Like many poets (though by no means all), I have a list of prospective subjects. Which one should I take up next? Sometimes I’ll choose the most recently added one, this being the one most freshly charged with discovery. Or I might choose a subject that differs markedly from the last one I chose, the driver here being not discovery but variety. On rare occasions, I’ll choose a subject not because it’s different from the last one I chose but because it’s different from all the subjects I’ve ever chosen. The motivation here feels larger than variety; feels more like what might be called growth. (Yeats offers a look inside such a development in “The Circus Animals’ Desertion,” in which he writes of his need to find a theme not among the “masterful images” of his prior work—“Those stilted boys, that burnished chariot, / Lion and woman and the Lord knows what”—but in the source of those images, “the foul rag and bone shop of the heart.”)
And then there are times when I choose, from my list of potential subjects, the best one. Best can mean, in this as in most contexts, any number of things. I’m thinking here of best as in “of greatest moment.” Poetry being a human enterprise, the best subject on my list would be the one likeliest to mean the most to the most people. To choose a subject on this basis is to find one’s choice expanding beyond purely aesthetic considerations into a consideration of life.
The opportunity to engage with life in choosing a poem’s subject is the main reason I sometimes feel fine—maybe even better than fine—about writing poetry instead of music. Choosing a subject in light of life calls upon every faculty we have: intellectual, moral, spiritual, and, yes, aesthetic, to the extent, not always paramount these days, that we want our subjects to underwrite poems whose virtues include beauty. This call for all we have, that we might offer all we can—to what summons would one rather respond?
Which leaves my old feeling of being called to composition… where? I remember being shocked to hear myself say, in speaking with a music-loving literary critic, that I thought music was “thin soup” compared to poetry. What I meant was that the matter of poetry—life, language, and the outer and inner worlds these inhabit—was richer, thicker, than the tones and interrelations thereof that constitute music. My interlocutor was content to let the look on her face bespeak her discomfort with this view, but it’s easy to imagine the terms in which she might have objected to it: that the “grain” of music is finer than that of poetry (she might have adduced Mendelssohn’s assertion that the meanings of music are not too vague but too precise for words); that, considerations of “thickness” or “thinness” to the side, music affords access to emotional depths otherwise un-plumbable.

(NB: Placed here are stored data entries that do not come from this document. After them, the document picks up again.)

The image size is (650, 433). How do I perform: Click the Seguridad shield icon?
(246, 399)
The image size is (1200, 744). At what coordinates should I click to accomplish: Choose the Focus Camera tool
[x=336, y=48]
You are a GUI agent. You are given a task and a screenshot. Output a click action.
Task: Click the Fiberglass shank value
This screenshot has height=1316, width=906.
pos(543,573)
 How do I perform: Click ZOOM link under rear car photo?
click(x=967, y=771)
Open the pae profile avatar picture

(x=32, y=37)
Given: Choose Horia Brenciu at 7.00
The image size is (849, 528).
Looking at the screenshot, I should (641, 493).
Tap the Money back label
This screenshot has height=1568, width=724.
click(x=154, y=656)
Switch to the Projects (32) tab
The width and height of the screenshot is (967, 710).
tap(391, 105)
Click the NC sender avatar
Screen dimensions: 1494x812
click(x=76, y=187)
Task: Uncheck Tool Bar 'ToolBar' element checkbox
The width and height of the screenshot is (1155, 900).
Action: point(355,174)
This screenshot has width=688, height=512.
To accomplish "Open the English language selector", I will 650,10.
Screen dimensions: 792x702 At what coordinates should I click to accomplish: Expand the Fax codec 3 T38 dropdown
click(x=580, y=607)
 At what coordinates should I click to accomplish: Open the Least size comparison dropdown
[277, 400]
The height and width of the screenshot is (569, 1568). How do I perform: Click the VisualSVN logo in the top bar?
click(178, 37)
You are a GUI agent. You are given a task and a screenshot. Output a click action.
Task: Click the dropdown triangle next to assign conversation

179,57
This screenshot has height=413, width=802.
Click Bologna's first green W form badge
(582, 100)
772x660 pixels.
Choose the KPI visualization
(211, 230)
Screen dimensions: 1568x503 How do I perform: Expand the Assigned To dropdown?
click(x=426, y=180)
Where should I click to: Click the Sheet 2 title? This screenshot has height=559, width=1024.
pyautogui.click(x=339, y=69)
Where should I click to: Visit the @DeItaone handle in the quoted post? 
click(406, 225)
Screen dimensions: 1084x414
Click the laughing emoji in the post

I wouldn’t want to dispute these objections outright—not least because part of me participates in them so wholly—but I don’t find them quite conclusive either. I was taught music theory in college by a professor who understood music as deeply as anyone I’ve ever known. He’d studied viola (that very voice of depth) and composition at one of the major conservatories.
In a pensive mood one day, he told me that as indebted as he was to those studies as a person and an artist, he regretted their leaving him without the broader knowledge that a full liberal arts education would have provided. To go by this admirable man’s feeling of inadequacy in this regard, his lifelong immersion in music might have especially equipped him to understand, and even sympathize with, a view of music as being “thinner” than poetry. (Perhaps music and poetry can be seen, to borrow a concept from mathematics, as “different orders of infinity,” with poetry being the larger, as the infinity of “real numbers” is larger, in being more densely populated, than the infinity of integers.)
Someone once told the great choreographer Mark Morris that he seemed more passionate about music than dance. Morris’s response? “Music is more interesting than dance.” (After all, he went on, “there are only so many things a dancer can do.”) I don’t see how my own love of music could be greater than it is, and yet—and if I were a practicing composer instead of a failed one, this might not be the case—I can at least imagine myself saying (when Bach isn’t listening) that poetry is more interesting than music.
*
The Chance to Ponder a Subject
When I was struggling to find my poetic “voice,” I was writing very few poems. But that didn’t mean I wasn’t coming up with ideas for poems. They circled overhead like planes in a landing pattern, waiting for me to talk them down when I felt ready to. And I knew which one I was going to talk down first.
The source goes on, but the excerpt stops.